Most of the items they noted were already known by consumers when the confidence surveys were taken. Sorry, Biz Weak, you ‘re going to have to make a stronger case than that–just stay out of the way if you’re going to be a bunch of mopes.

City of Springfield, Mass. Near Bankruptcy

Now to a legitimate crisis which could go by the name “Win a lawsuit, lose your jobs”–The Bay State city appears to be near financial ruin:

SPRINGFIELD, Mass. –Springfield officials say bankruptcy and more than 1,000 layoffs are likely if the state refuses to give the city more money to avoid a deficit that could balloon to $70 million in the next six years.
“Does the state want us to lay off people and let the city collapse, or do they want to give us the money and the chance to fix the problems?” said city councilor Timothy Rooke.
Rooke’s year-long term on the control board overseeing Springfield’s finances expires next week. He said the city could be forced to hand pink slips to as many as 500 teachers and another 800 city employees during the next several years.
He and other officials say the layoffs could be necessary to pay city employees what they’re owed in frozen raises.
A recent ruling by Superior Court Judge Constance Sweeney found that Springfield illegally withheld raises for teachers three years ago. Sweeney is expected to decide next month exactly how much the city owes its teachers, who say they’re entitled to all negotiated raises that have been frozen since the 2004 fiscal year.
City officials fear that her ruling could entitle firefighters and police officers — who have also had their wages frozen — to millions of dollars in back pay.
“If that worst-case scenario goes through, it would collapse the system,” Rooke said.
Lawmakers have repeatedly said the city is not likely to receive more state aid.
If it doesn’t, “bankruptcy is inevitable,” Ryan said. The mayor met Thursday with Thomas Trimarco, Gov.
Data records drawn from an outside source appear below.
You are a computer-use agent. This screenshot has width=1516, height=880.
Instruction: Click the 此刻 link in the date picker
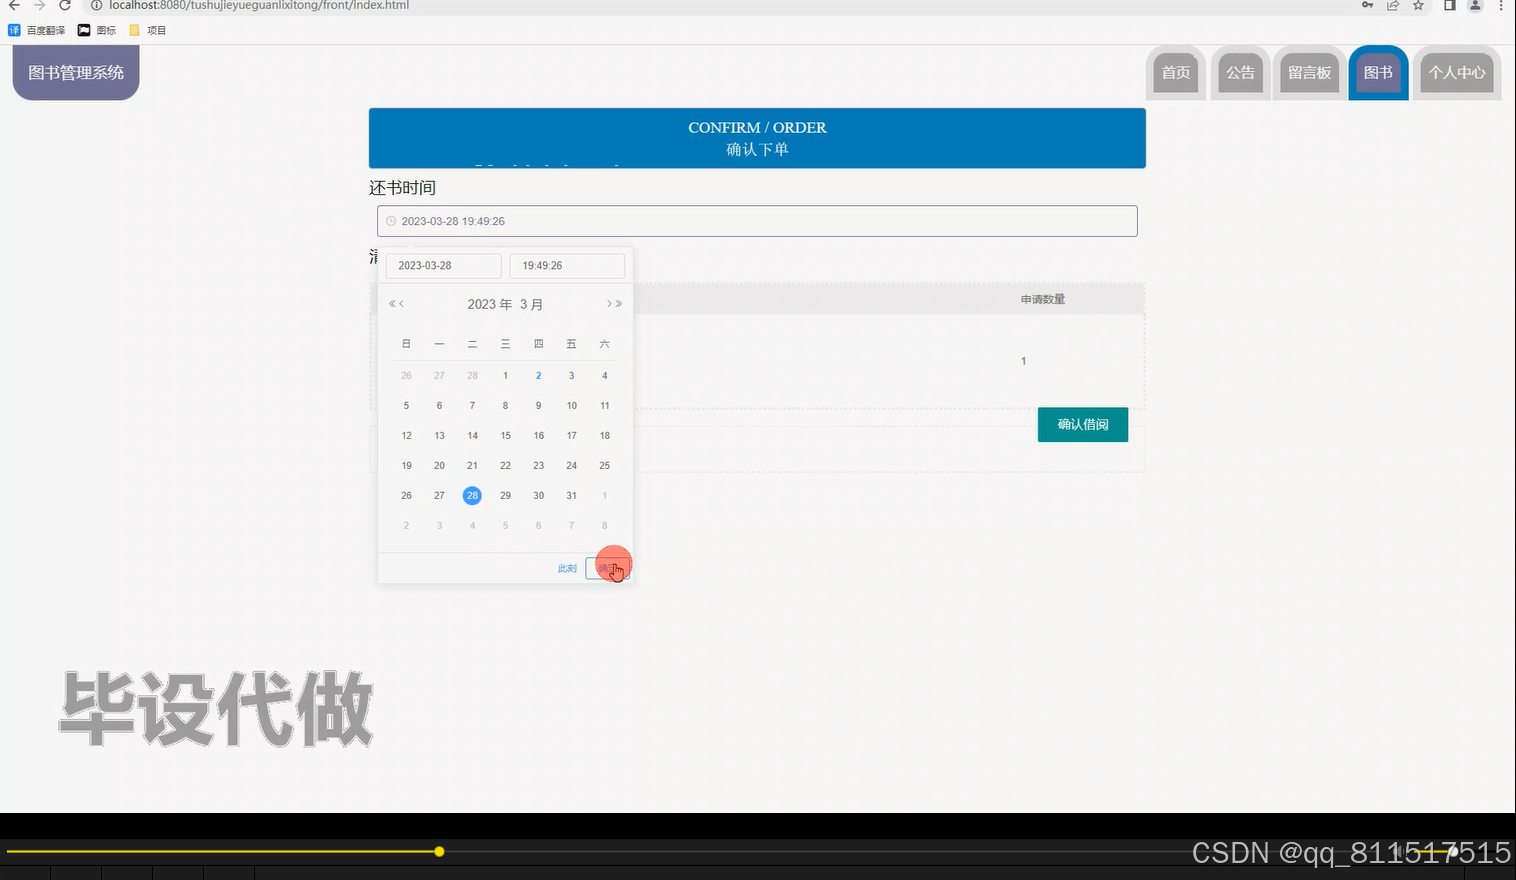click(x=566, y=568)
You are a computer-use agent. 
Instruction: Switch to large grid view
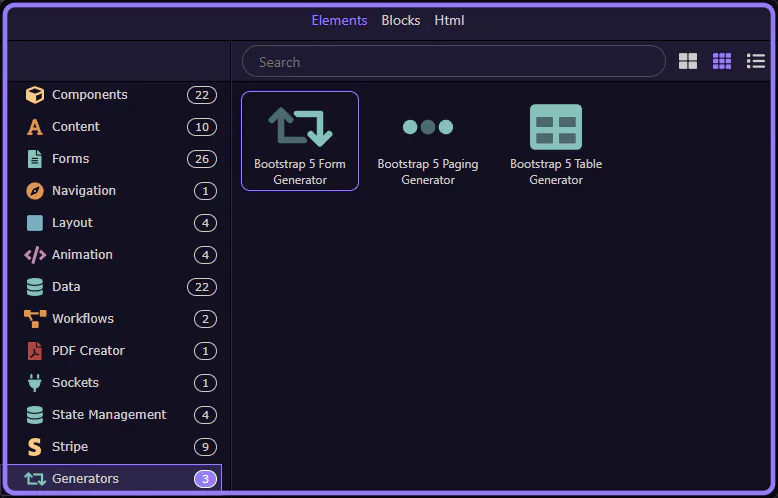click(688, 62)
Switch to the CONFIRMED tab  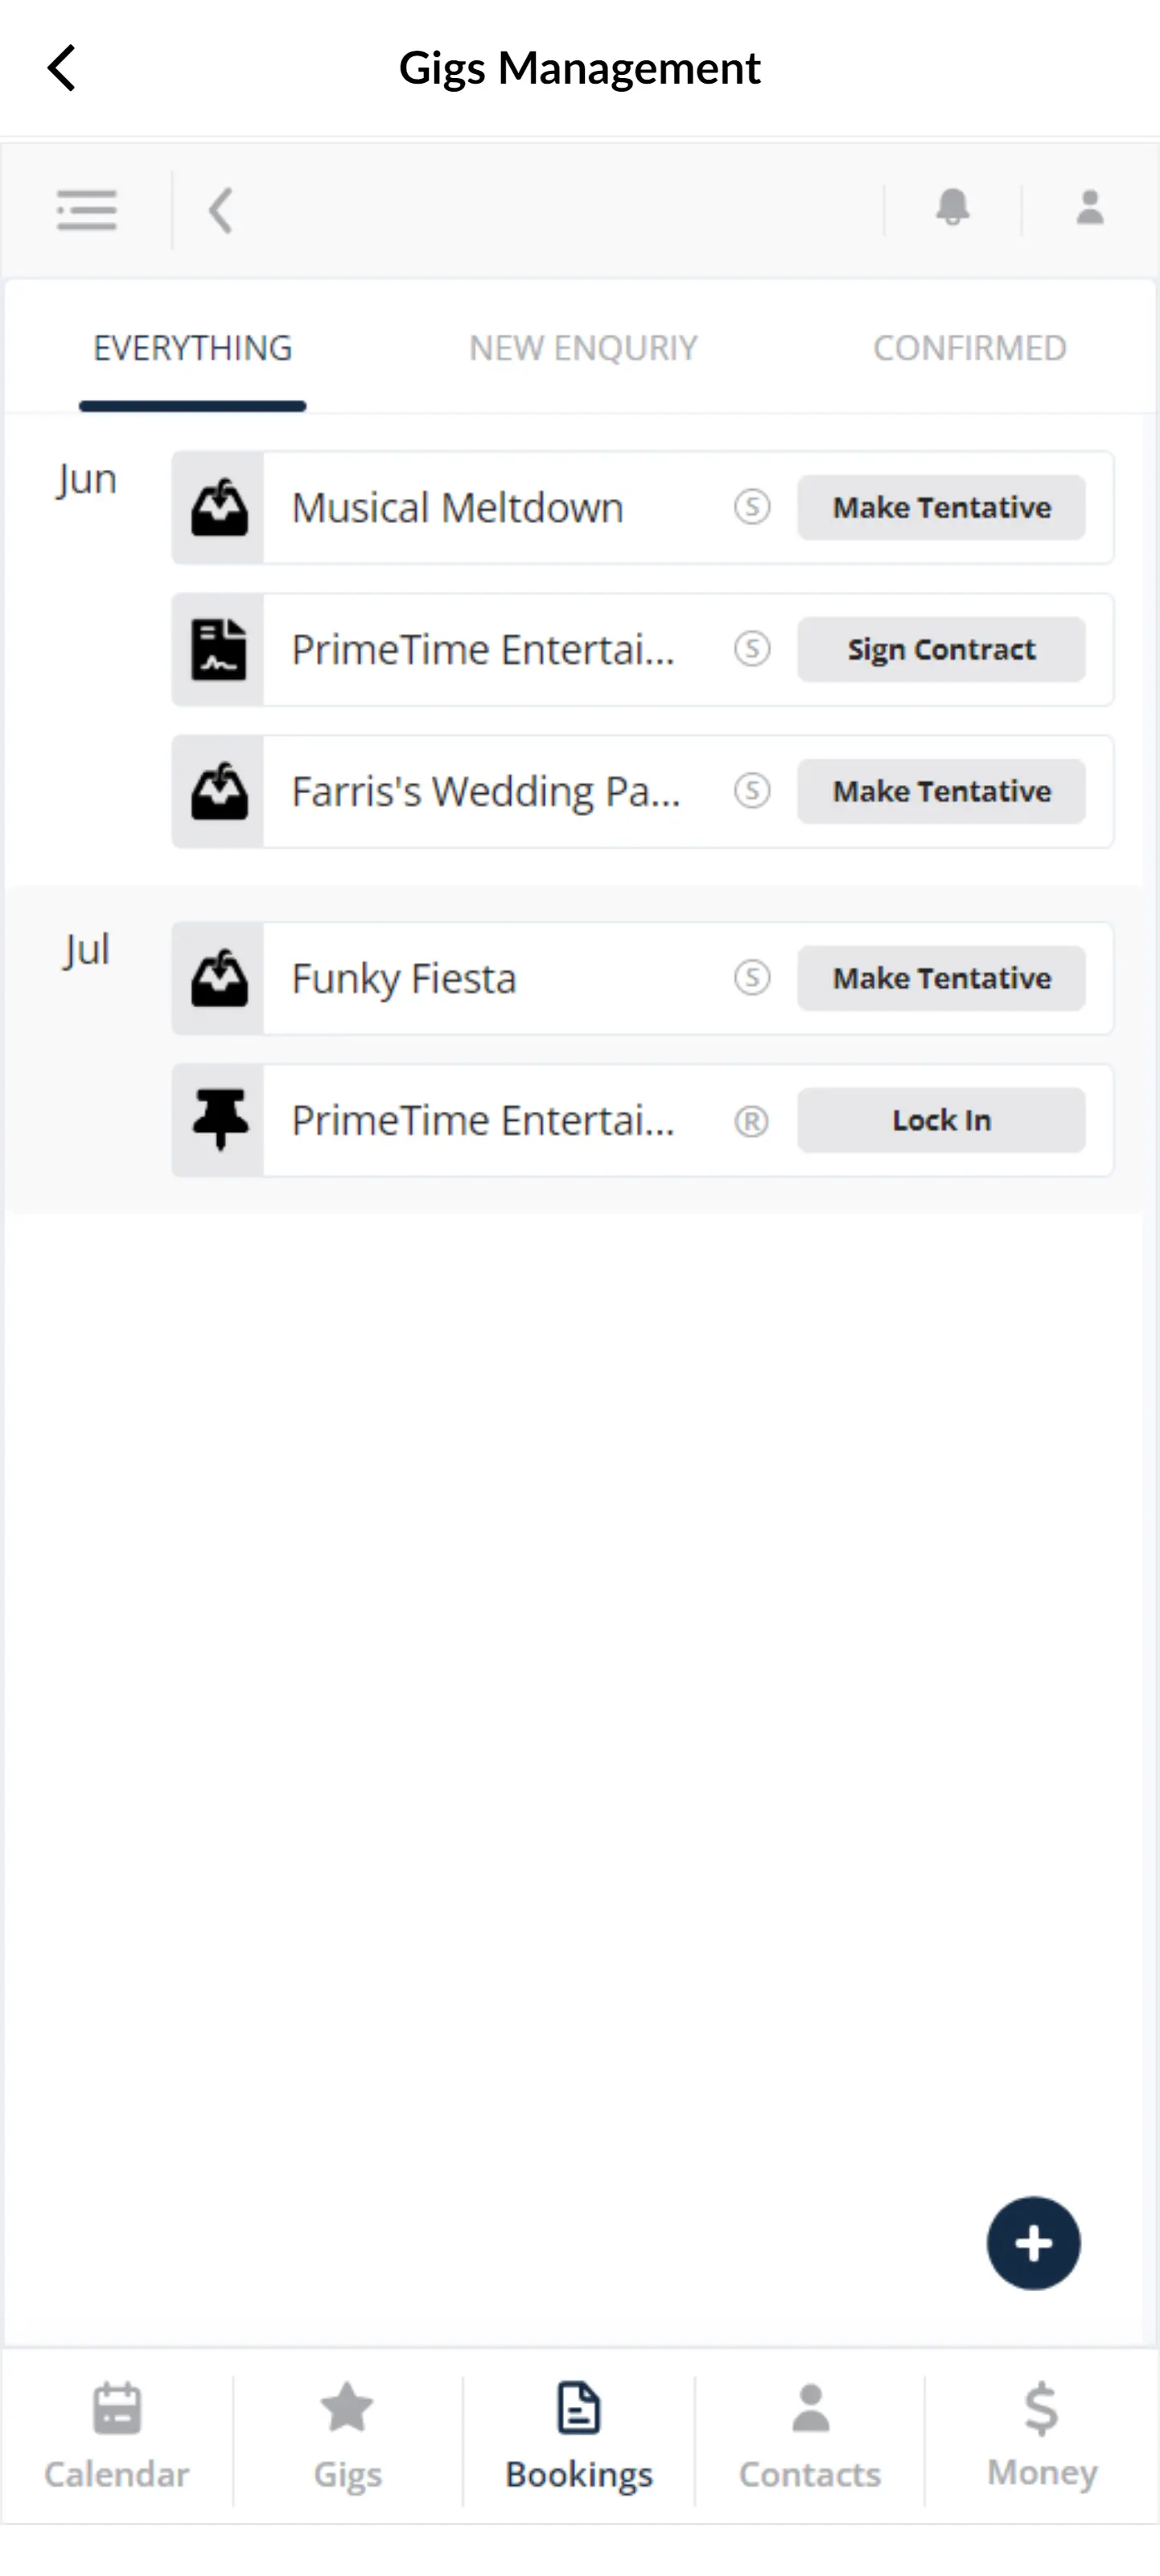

Mitt Romney’s budget chief and a former member of the city’s financial control board.

Given the number of layoffs proposed for a city with a population of about 150,000, and besides the obvious back pay problem, this looks like the result of having way too many people on the payroll for way too many years.

The Rodney Dangerfield “No Respect” Economy has a Weak Spot in Washington

OpinionJournal.com (this article requires free registration) the litany of good news chronicled here and elsewhere on jobs, consumer spending, growth in real incomes, and the like. The article serves as a ready resource for reciting how well things are going.

There is an exception to the good news–out-of-control federal spending:

The most conspicuous blemish on the 2005 economic scorecard was frenetic federal spending, estimated to be up another $180 billion, or 8%. If Congress were to cut that spending growth rate in half, and if the economy continues to spin off tax revenue dividends as in 2005, the budget deficit would fall in half by this time next year. And, then, who knows, the pessimists may run out of things to complain about and this expansion might finally get the respect it deserves.

I happen to think that an allegedly Republican Congress facing the voters this year, coupled with a bit of newfound vigilance in the blogosphere, might actually bring some sanity back to fiscal policy in Washington. It’s always easy be an optimist as the New Year approaches–unless you write for Biz Weak.